Some days ago, I submitted three photos of mine to a competition which theme was “Your ideal Lyon”. And… I didn’t win. Despite the natural disappointment that followed, though, I really enjoyed entering the competition and thinking about what my ideal Lyon is.
My love for Lyon is not one of these “love at first sight” stories one might tell when coming back from holidays in a place that looks like Heaven on Earth once existed. On the contrary, I spent quite a long time without finding anything admirable in the city I was living in, and it took a lot of time for come to appreciate the city and what it had to offer. Quite some time, and living abroad. You sometimes need to leave in order to realize you were right where you belonged, I guess.
When I first fell in love with Lyon, I fell in love with its rich history. Of course, Lyon, as the ancient Roman capital city of the Gaules, has a lot to tell. But the Lyon I loved then, my “ideal” Lyon, was the Lyon of the Renaissance era, the Lyon that made me think of Rabelais, one of the most famous French humanists. It was that Italian Lyon, with richly decorated facades, complicated yet ingenious architecture. So many stories were hidden in the traboules of Vieux Lyon, and these narrow streets, with rich colors and yet worn out walls, hiding secret passages and courtyards, made Lyon feel like an organic city, and knowing all these passages and courtyards made me feel like a part of it. I learned everything I could on Lyon and Vieux Lyon to organize visits for my friends who were not from the city.
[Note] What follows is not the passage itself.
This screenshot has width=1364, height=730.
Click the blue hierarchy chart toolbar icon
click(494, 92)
I wanted to share that ideal Lyon I had found in Vieux Lyon and in books. That was my first ideal Lyon.
When I returned from my journey in Shanghai, China, another ideal Lyon surfaced in my mind. That was when photography became a serious hobby for me, a hobby in which I invested time and money. Re-discovering Lyon with a camera in hand was eye-opening : I began to enjoy other districts in the city for all the hidden treasures I had yet not taken the time to see, too obsessed with Vieux Lyon and its old Renaissance buildings. That’s when I started exploring Croix-Rousse, Fourvière and Presqu’Île more. The ideal Lyon was the one I discovered every time I took the time to visit it in the morning, in the evening, with friends, alone, etc.
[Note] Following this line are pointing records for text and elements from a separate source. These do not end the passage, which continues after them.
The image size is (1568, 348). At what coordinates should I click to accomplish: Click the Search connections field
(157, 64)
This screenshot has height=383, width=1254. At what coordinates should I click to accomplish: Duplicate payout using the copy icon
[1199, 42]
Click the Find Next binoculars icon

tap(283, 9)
Then I grew more skilled in photography, somehow more demanding on the results I wanted, and I began to chase for pictures more than novelties. I guess this is the ideal Lyon I’m showing in my pictures right now. It’s almost always the same Lyon, almost always the same pictures, yet at different times. It’s an ideal Lyon I’m chasing and yet seem not to be able to grasp, and thus, I keep taking pictures of the same places every time I go to Lyon. I sometimes fear it might have made my pictures a bit boring, but still, I’m not convinced yet by all the photos I’ve taken, and I feel I could take an even better photo. More than an ideal Lyon, it would be more accurate to talk about Lyon as an ideal. Because whenever I come to Lyon and take the time to take pictures of it, I try to take the best picture I can of a city which I feel I haven’t photographed properly yet.
And that’s when I think about unachieved (and unachievable) quest for a perfect photo of Lyon that I realize that more than Lyon itself, the ideal Lyon for me is the Lyon that I can share. Because if I love Lyon so much, it’s also because it’s a love that I can share. When I visit the traboules with friends, when I give some tips to a colleague on what to visit when they go to Lyon, when I share pictures on the web and realize some people have become more interested in the city thanks to them : that’s my ideal Lyon. And that’s all this article is about : my ideal Lyon is the one I’m sharing right now, and the one I hope I’ll keep sharing as long as I have the opportunity to visit it.